About this exercise: Begin your transcription at the line containing "Task: Close the" and continue it, word for word, to the final line below. Include only those lines and skip the pictures.

[Collected data entries]
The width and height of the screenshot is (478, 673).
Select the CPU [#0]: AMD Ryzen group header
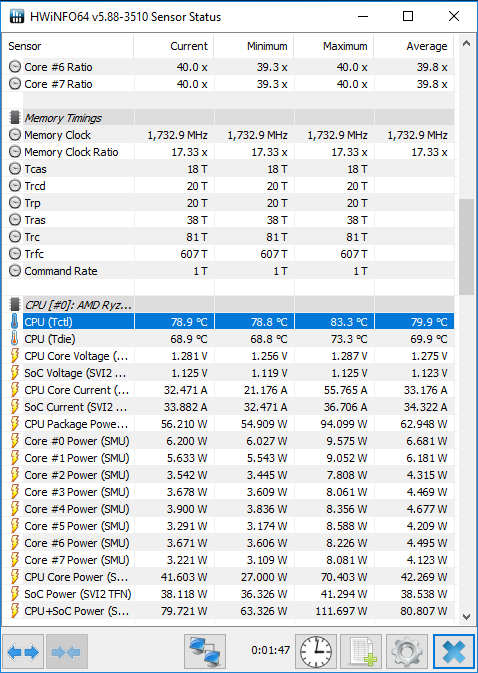(228, 305)
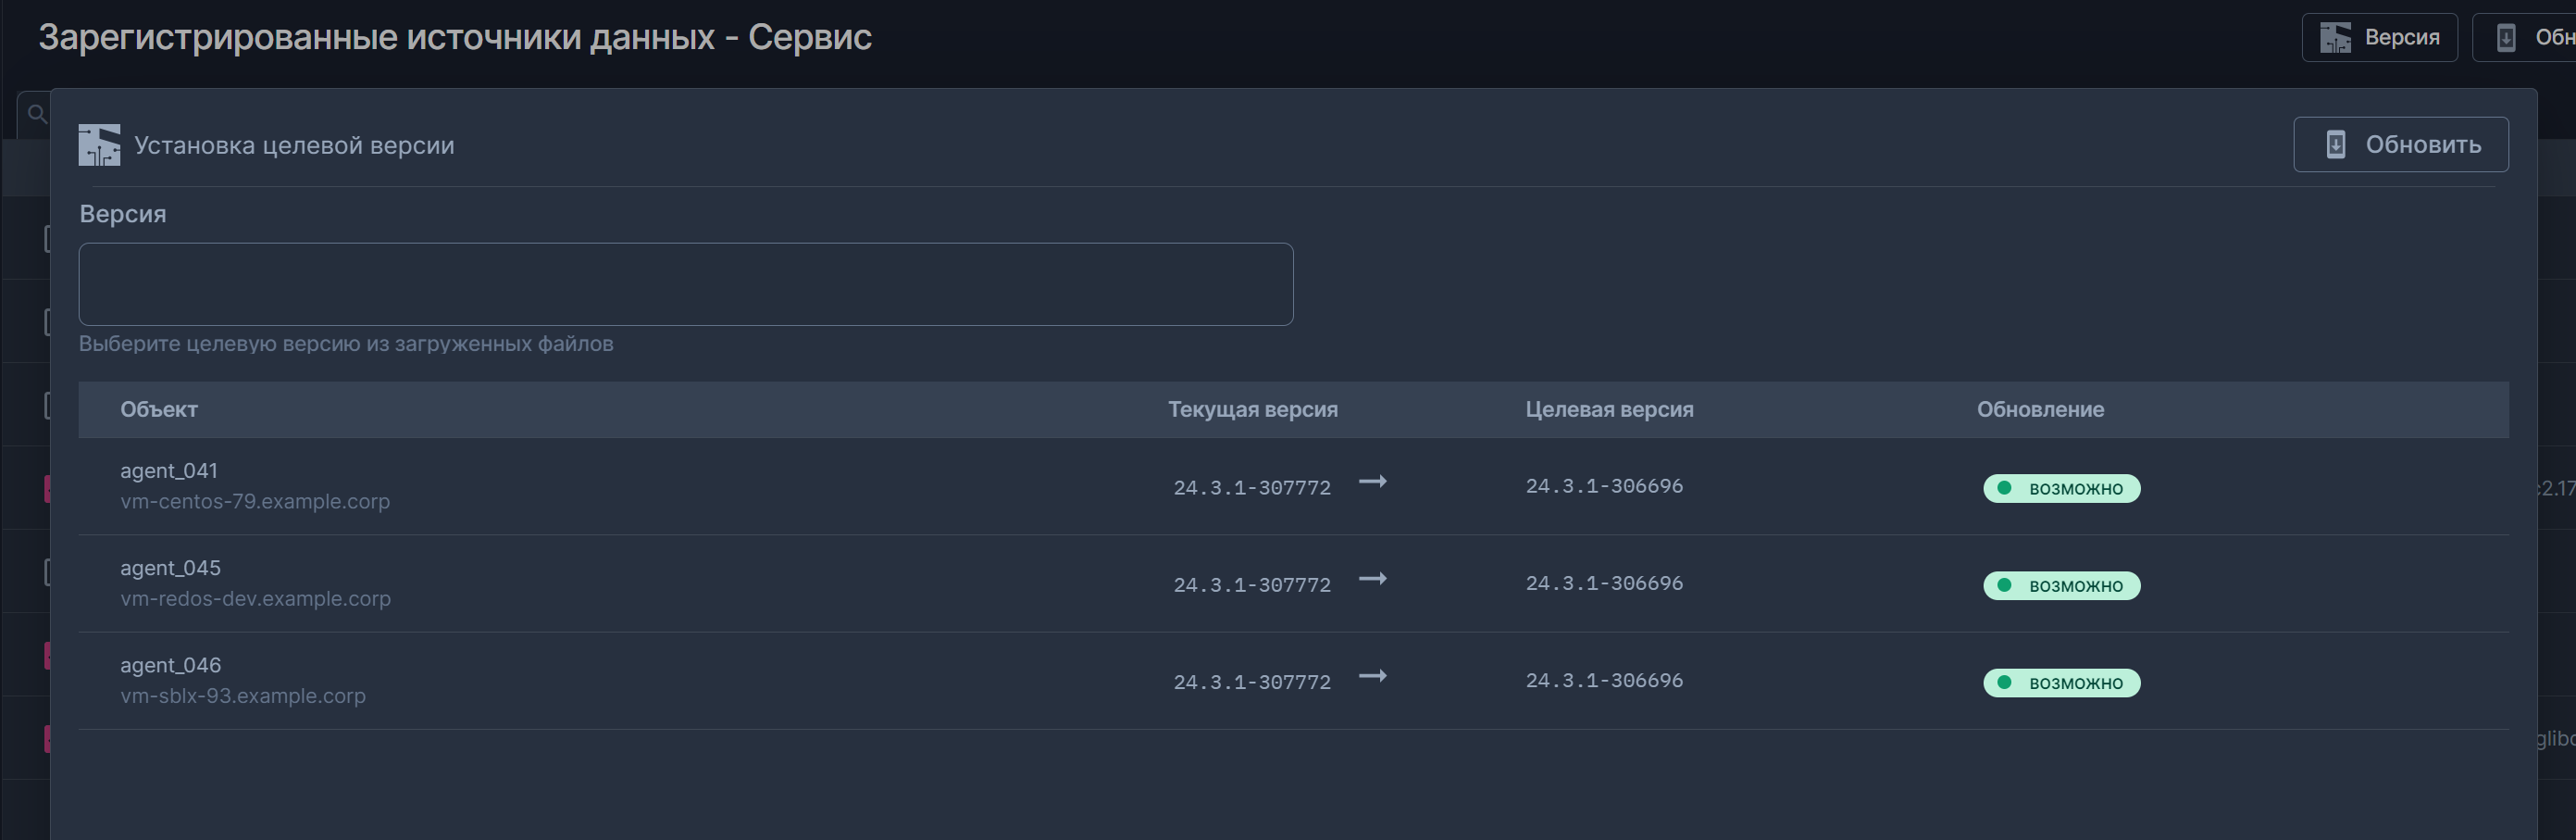Open the Версия target version selector field

685,284
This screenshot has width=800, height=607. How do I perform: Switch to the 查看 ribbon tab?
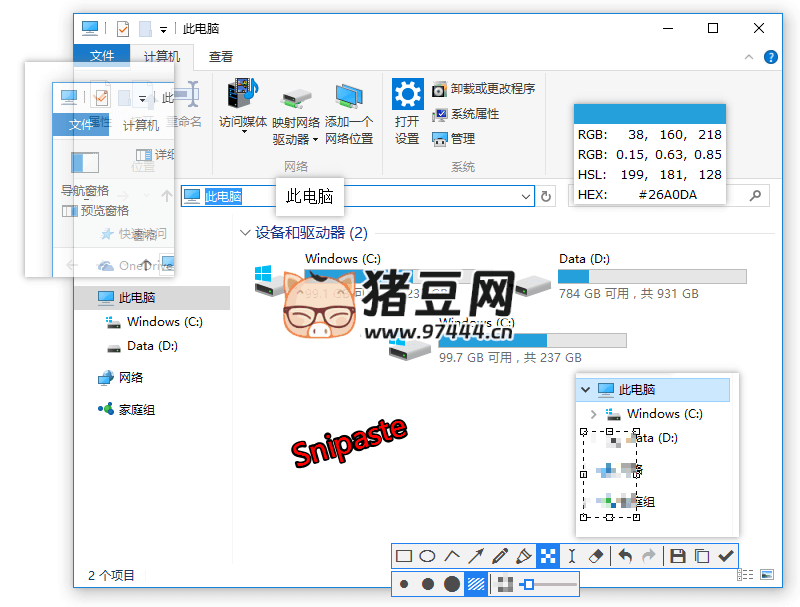pos(219,56)
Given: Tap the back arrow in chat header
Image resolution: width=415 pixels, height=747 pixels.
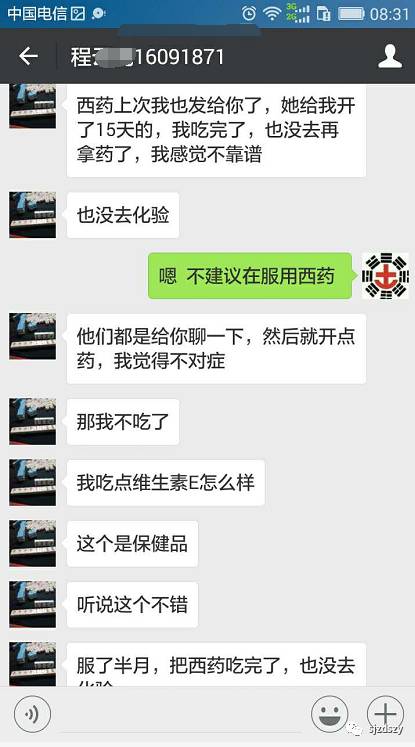Looking at the screenshot, I should click(28, 56).
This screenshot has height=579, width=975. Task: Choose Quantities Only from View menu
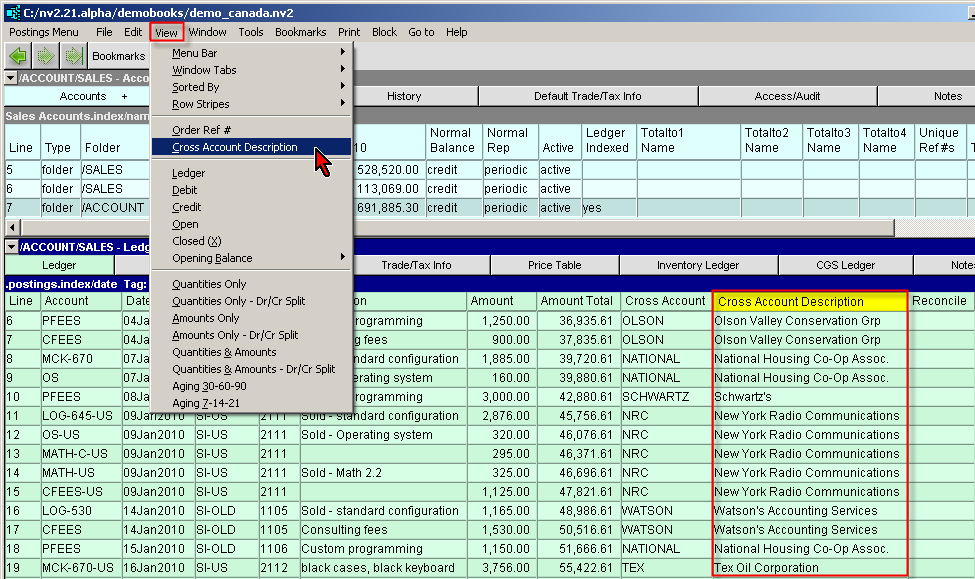(x=209, y=284)
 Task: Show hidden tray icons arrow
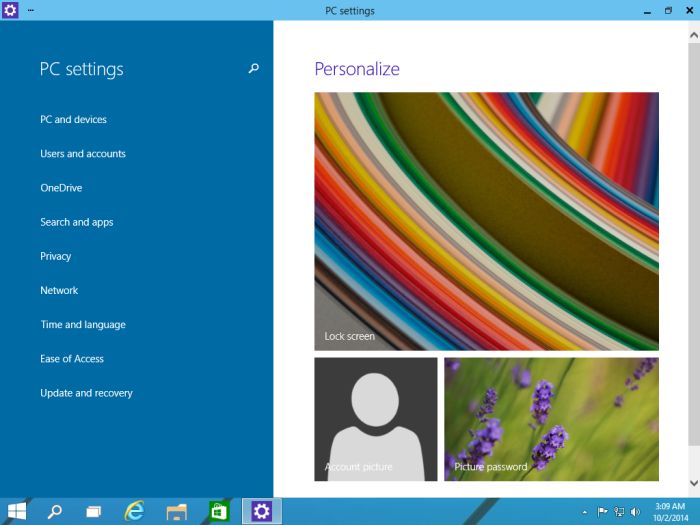pos(585,511)
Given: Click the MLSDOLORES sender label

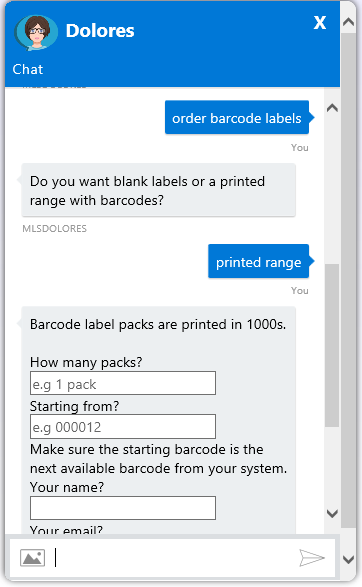Looking at the screenshot, I should (x=55, y=228).
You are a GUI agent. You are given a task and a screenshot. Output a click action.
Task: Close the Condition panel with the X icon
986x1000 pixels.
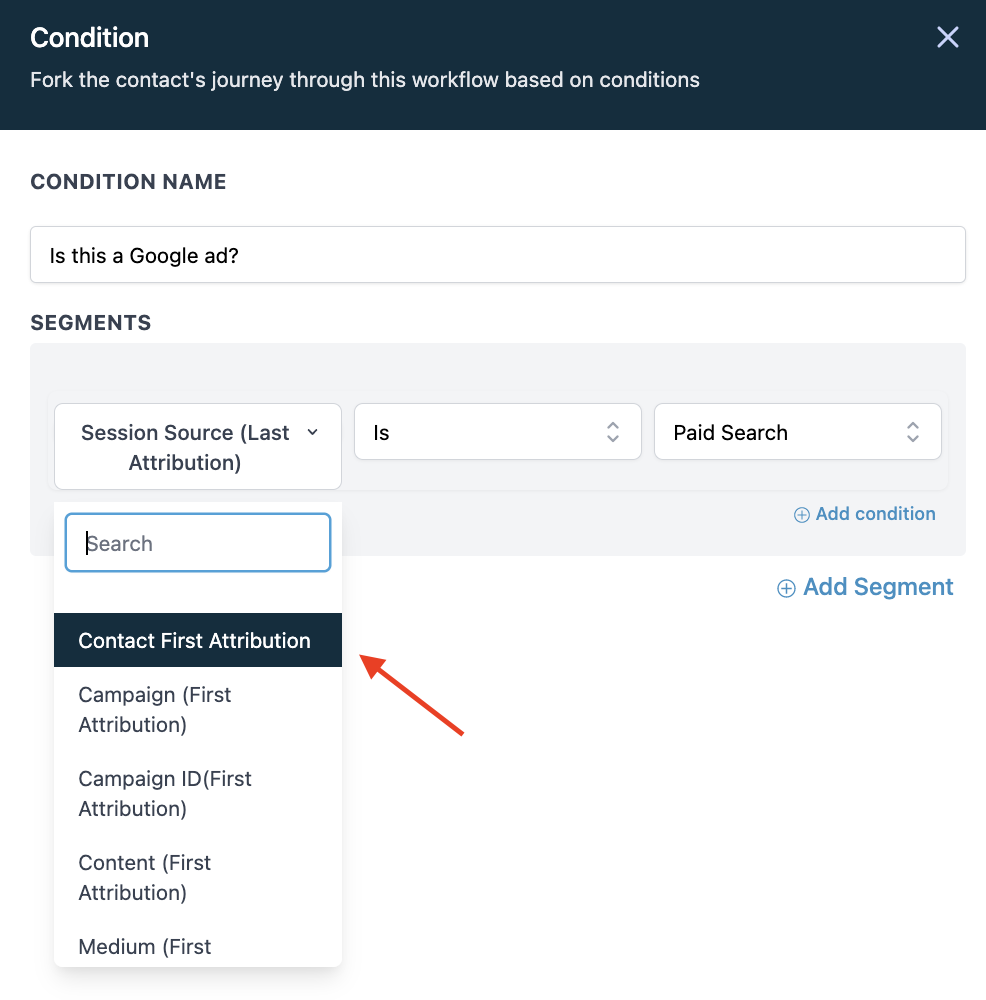(947, 38)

Finished task:
Task: Close the Condition panel with the X icon
986x1000 pixels.
(947, 38)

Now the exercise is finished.